Providing essential care for 100 AIDS orphans in Meru, Kenya
Describe the need affecting community
HIV and AIDS continue to have a devastating impact on the life and well-being of the people of Kenya. In Meru, Kenya, a major center of Kenya Methodists, AIDS has clearly been a disease closely associated with poverty and hunger. Leaders of the Kaaga Synod, led by the bishop, identified by name over 1,300 vulnerable children in their community, most of whom have been orphaned because one or both of their parents has died from AIDS. These children need protection, safety, food, education, love, and access to treatment. Efforts in the community must continually be undertaken not only to care for these children, but to promote programs of education, and awareness to ensure prevention and support. About 1,500 people who are living with HIV are connected to the Methodist churches through support, and empowerment programs. Helping parents be healthy and productive ensures greater protection and care of the children.
How will this Advance project help to address the need?
The Gift of H.O.P.E. (Helping Orphans by Providing Essentials) is a project of the Center for Health, and Hope in partnership with the Kaaga Synod of the Methodist Church of Kenya. The Center for Health and Hope supports and advocates for persons infected and affected by HIV and AIDS around the world through programs of education, prevention, care, and treatment.
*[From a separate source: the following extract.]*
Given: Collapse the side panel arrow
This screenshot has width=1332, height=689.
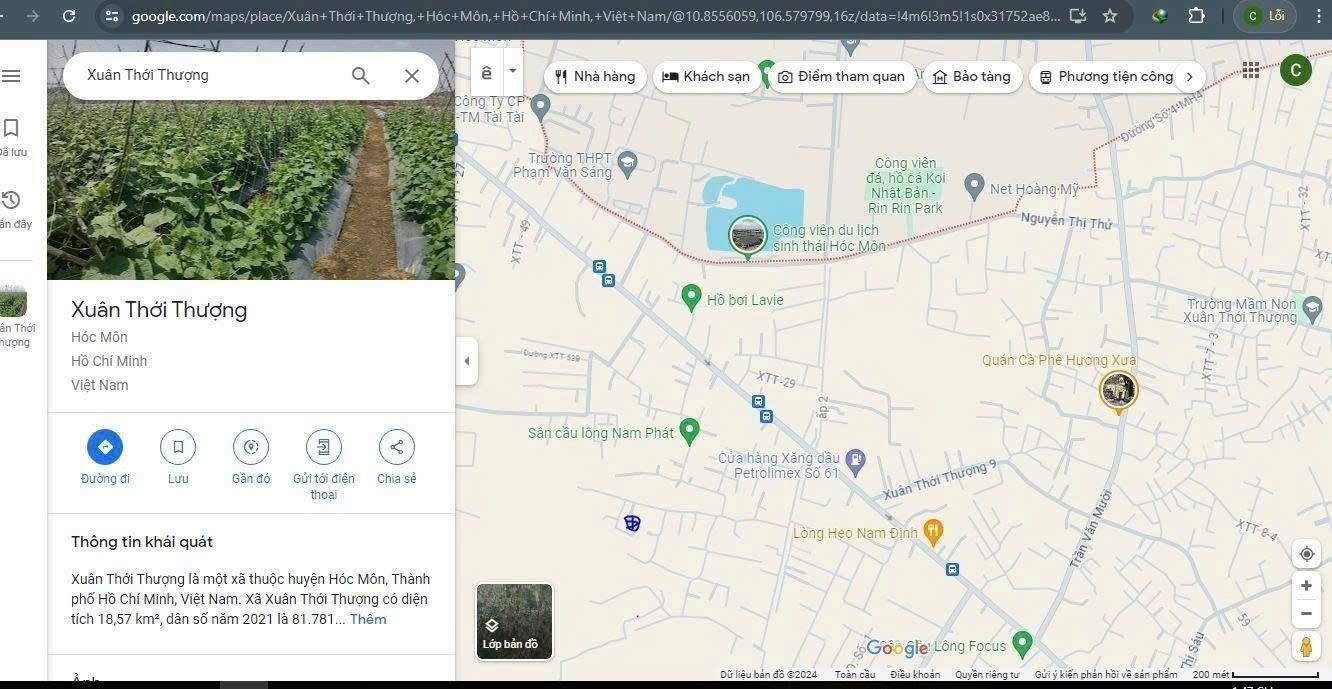Looking at the screenshot, I should point(466,361).
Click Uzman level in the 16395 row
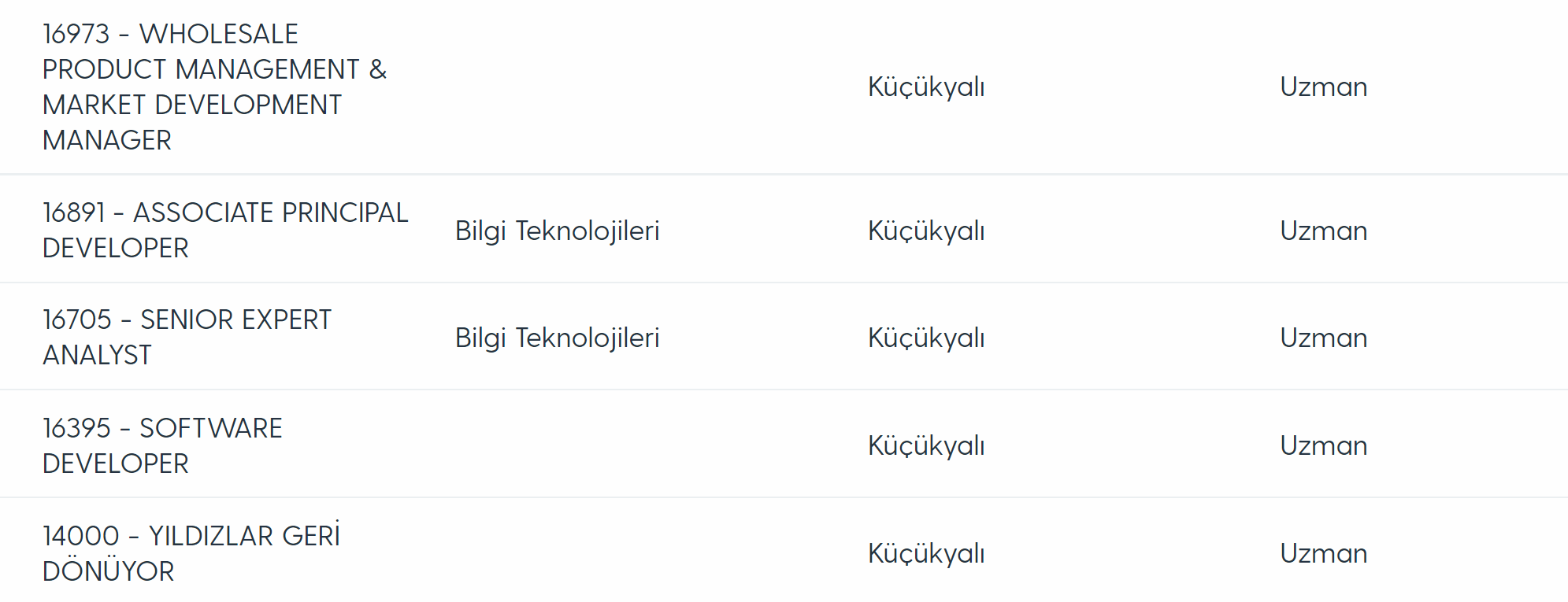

The Center addresses issues related to HIV and AIDS stigma, discrimination, and poverty. Currently the Center supports 260 AIDS orphans each year in a community-based program. This Advance project seeks to assist 100 more vulnerable children. The money raised through this project will assist the Kaaga Synod of the Kenya Methodist Church to care for AIDS orphans, and to encourage HIV education, prevention, care and treatment. None of the funds raised will be retained for administrative costs in the United States.
Describe the primary goal of the project
The aim of impact of this project is to ensure 100 more AIDS orphans receive Christian care that includes at least these six life essentials: health care (including access to HIV treatment as needed), shelter, nutrition, education, safety, and personal support. Currently 260 children are being helped while they are completing primary and secondary school. This community-based program does not operate like an orphanage, but keeps children within their own communities and within their own extended families.
Describe the change you would like to see in the community as a result of this Advance project
Changes we already see are 260 children not living in the streets, but having opportunities for education, nutrition, care, and support. Further, the deep involvement of the church in the community has significantly helped in reducing stigma, and discrimination and has made the church a vital positive force for education, prevention, and care. Once when I visited the project, a man said to me that he now knew what Methodism means: “love in action.”